┌─ FONTE

Skip to main content

La Repubblica di Scalfari e la Repubblica di Napolitano

Rino Formica osservatore acuto, anche se ancora più inacidito di quando in prima linea litigava con Beniamino Andreatta, ha previsto come la prossima elezione del presidente della Repubblica avverrà sotto il segno del caos perché da una parte i parlamentari vorranno vendicarsi di Matteo Renzi che li ha snobbati, dall’altra le tendenze unificanti “nazionali” saranno minime perché la politica svuotata lascia dappertutto il campo ai risentimenti.

Nelle ultime settimane nonostante questo incombente destino, si è cercato di trovare un’intesa su Pier Carlo Padoan candidato che ha più di una caratteristica interessante: ha un rapporto solido con Mario Draghi e dunque tranquillizza gli americani, è stimato dai tedeschi, ha un legame antico con Massimo D’Alema, non spaventa Silvio Berlusconi, non fa ombra a Matteo Renzi.

Proprio perché è una candidatura fortissima sono decollati, in questi ultimi giorni, i giochi per farla fuori.

Il primo ostacolo ha cercato di porlo Eugenio Scalfari – irritato perché Carlo De Benedetti non lo consulta sulle sue manovre – piazzando Padoan come suo candidato preferito tra Umberto Eco, Gustavo Zagrebelsky e Stefano Rodotà: un evidente tentativo di bruciatura.

Ben più articolata l’operazione “Aiuto! Salvano Berlusconi” costruita su un norma secondaria di un difficile tentativo di pacificazione fiscale con gli italiani: nel quadro di molte e ragionevoli depenalizzazioni si è posta anche la questione delle frodi fiscali minori. Questa norma è stata  raccolta con clamore da tutto l’universo giustizialista (dalla Repubblica al Fatto, dall’Anm a Luigi Ferrarella). Ma si è poi visto bene chi per primo ha ideato la denuncia di questo scandalo: l’ineffabile Vincenzo Visco innanzi tutto invidioso perché Padoan ha maggiore successo di lui. Così ha usato i suoi uomini nel ministero per informarsi e poi ha scatenato il fido scudiero Stefano Fassina per attaccare direttamente il ministro in carica. Il tutto con uno slogan da fuori di testa: sul fisco dobbiamo fare come gli Stati Uniti!

Ma per fare come gli Stati Uniti cioè per ottenere una totale adesione tra cittadini e Stato che consenta anche particolare durezza repressiva di chi sgarra, non si può partire solo dal fisco.

└─

• [COMPITO SCRITTO 1] Riscriva il passo della fonte che comincia con "Rino Formica osservatore" e termina con "a Matteo Renzi.", mettendo "disordine" al posto di "caos".
• [COMPITO SCRITTO 2] Secondo la fonte, chi ha ideato per primo la denuncia dello scandalo legato alla norma sulle frodi fiscali minori?
Le voci riportate di seguito hanno un'origine diversa da quella della fonte.

┌─ VOCI ESTRATTE

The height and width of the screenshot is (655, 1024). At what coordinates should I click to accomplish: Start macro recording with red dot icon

└─
┌─ VOCI ESTRATTE

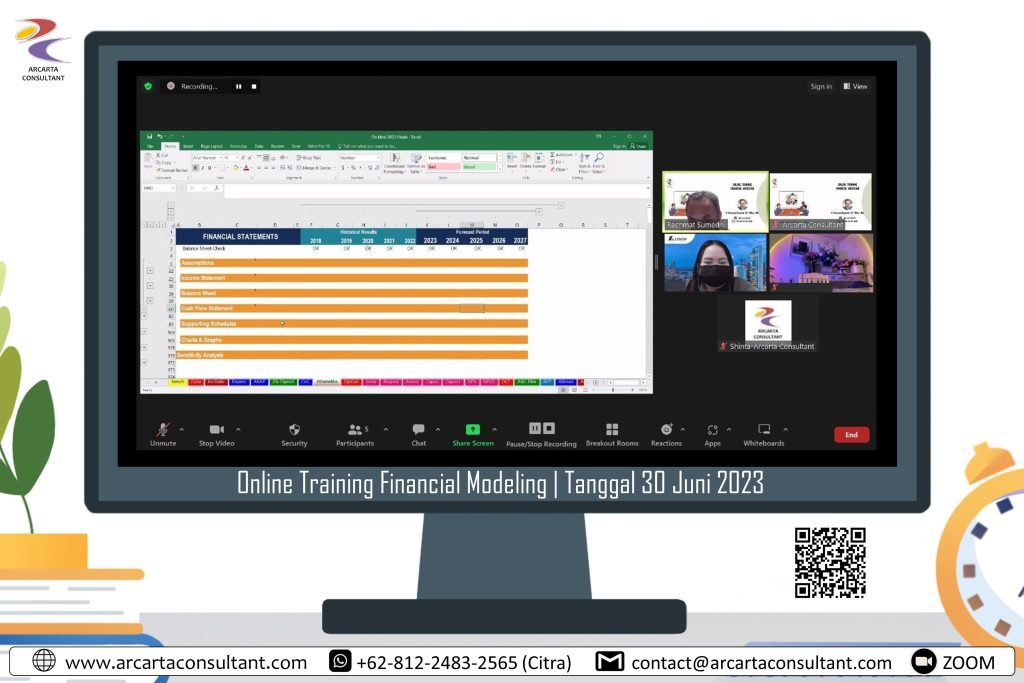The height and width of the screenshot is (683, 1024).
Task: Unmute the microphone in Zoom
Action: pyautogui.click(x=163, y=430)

└─
┌─ VOCI ESTRATTE

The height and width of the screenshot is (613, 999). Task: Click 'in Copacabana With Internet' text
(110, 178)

└─

• [RISPOSTA 1]
Rino Formica osservatore acuto, anche se ancora più inacidito di quando in prima linea litigava con Beniamino Andreatta, ha previsto come la prossima elezione del presidente della Repubblica avverrà sotto il segno del disordine perché da una parte i parlamentari vorranno vendicarsi di Matteo Renzi che li ha snobbati, dall’altra le tendenze unificanti “nazionali” saranno minime perché la politica svuotata lascia dappertutto il campo ai risentimenti.

Nelle ultime settimane nonostante questo incombente destino, si è cercato di trovare un’intesa su Pier Carlo Padoan candidato che ha più di una caratteristica interessante: ha un rapporto solido con Mario Draghi e dunque tranquillizza gli americani, è stimato dai tedeschi, ha un legame antico con Massimo D’Alema, non spaventa Silvio Berlusconi, non fa ombra a Matteo Renzi.

• [RISPOSTA 2] Vincenzo Visco.